Alternative way to pass a char pointer to a function

Given the Source Code from strcpy()

char * strcpy(char *s1, const char *s2)
{
    char *s = s1;
    while ((*s++ = *s2++) != 0);
    return (s1);
}

Why does handing over the second argument work and how does it look in memory since I do not pass a pointer to the function

char dest[100];
strcpy(dest, "HelloWorld");

Upvotes: 2

Views: 670

Answers (3)

Vlad from Moscow
Vlad from Moscow

Reputation: 311146

In C string literals have types of character arrays. From C Standard (6.4.5 String literals)

6 In translation phase 7, a byte or code of value zero is appended to each multibyte character sequence that results from a string literal or literals.78) The multibyte character sequence is then used to initialize an array of static storage duration and length just sufficient to contain the sequence. For character string literals, the array elements have type char, and are initialized with the individual bytes of the multibyte character sequence.
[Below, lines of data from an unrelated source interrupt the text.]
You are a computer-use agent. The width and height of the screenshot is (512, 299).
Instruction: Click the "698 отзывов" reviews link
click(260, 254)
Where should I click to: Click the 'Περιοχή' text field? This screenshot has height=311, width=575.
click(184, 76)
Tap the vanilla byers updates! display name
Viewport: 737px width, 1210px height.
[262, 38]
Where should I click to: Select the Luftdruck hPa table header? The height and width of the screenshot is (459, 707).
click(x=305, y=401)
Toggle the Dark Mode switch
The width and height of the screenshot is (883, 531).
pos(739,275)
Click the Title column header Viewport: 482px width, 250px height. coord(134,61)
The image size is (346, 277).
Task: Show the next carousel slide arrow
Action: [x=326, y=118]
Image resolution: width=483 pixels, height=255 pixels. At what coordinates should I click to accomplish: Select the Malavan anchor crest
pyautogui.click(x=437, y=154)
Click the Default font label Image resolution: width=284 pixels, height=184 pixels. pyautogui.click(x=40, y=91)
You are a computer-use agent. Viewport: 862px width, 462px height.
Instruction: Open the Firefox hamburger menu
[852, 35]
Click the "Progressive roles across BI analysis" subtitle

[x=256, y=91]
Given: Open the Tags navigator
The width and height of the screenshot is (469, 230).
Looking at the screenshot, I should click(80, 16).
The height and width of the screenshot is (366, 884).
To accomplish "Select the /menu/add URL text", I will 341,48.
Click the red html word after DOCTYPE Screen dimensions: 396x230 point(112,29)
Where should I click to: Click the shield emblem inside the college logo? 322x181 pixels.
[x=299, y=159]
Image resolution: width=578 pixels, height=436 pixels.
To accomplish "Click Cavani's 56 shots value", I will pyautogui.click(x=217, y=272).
Also arrays with rare exceptions are converted to pointers in expressions. The C Standard, 6.3.2.1 Lvalues, arrays, and function designators

3 Except when it is the operand of the sizeof operator or the unary & operator, or is a string literal used to initialize an array, an expression that has type ‘‘array of type’’ is converted to an expression with type ‘‘pointer to type’’ that points to the initial element of the array object and is not an lvalue. If the array object has register storage class, the behavior is undefined.

Thus in this call

strcpy(dest, "HelloWorld");

the string literal has type char[11] that is converted to value of type char * that is equal to the address of the first character of the string literal.

You could also write for example

strcpy(dest, &"HelloWorld"[0]);

Or even :)

strcpy(dest, &0["HelloWorld"]);

or:)

strcpy(dest, &*"HelloWorld");

All three expressions yield the address of the initial element of the string literal and have type char *. Take into account that it is implementation-defined (usually controlled by compiler options) whether

"HelloWorld" == "HelloWorld"

is evaluated to true. That is whether the compiler allocates separate extents of memory for identical string literals or will store only one copy of them.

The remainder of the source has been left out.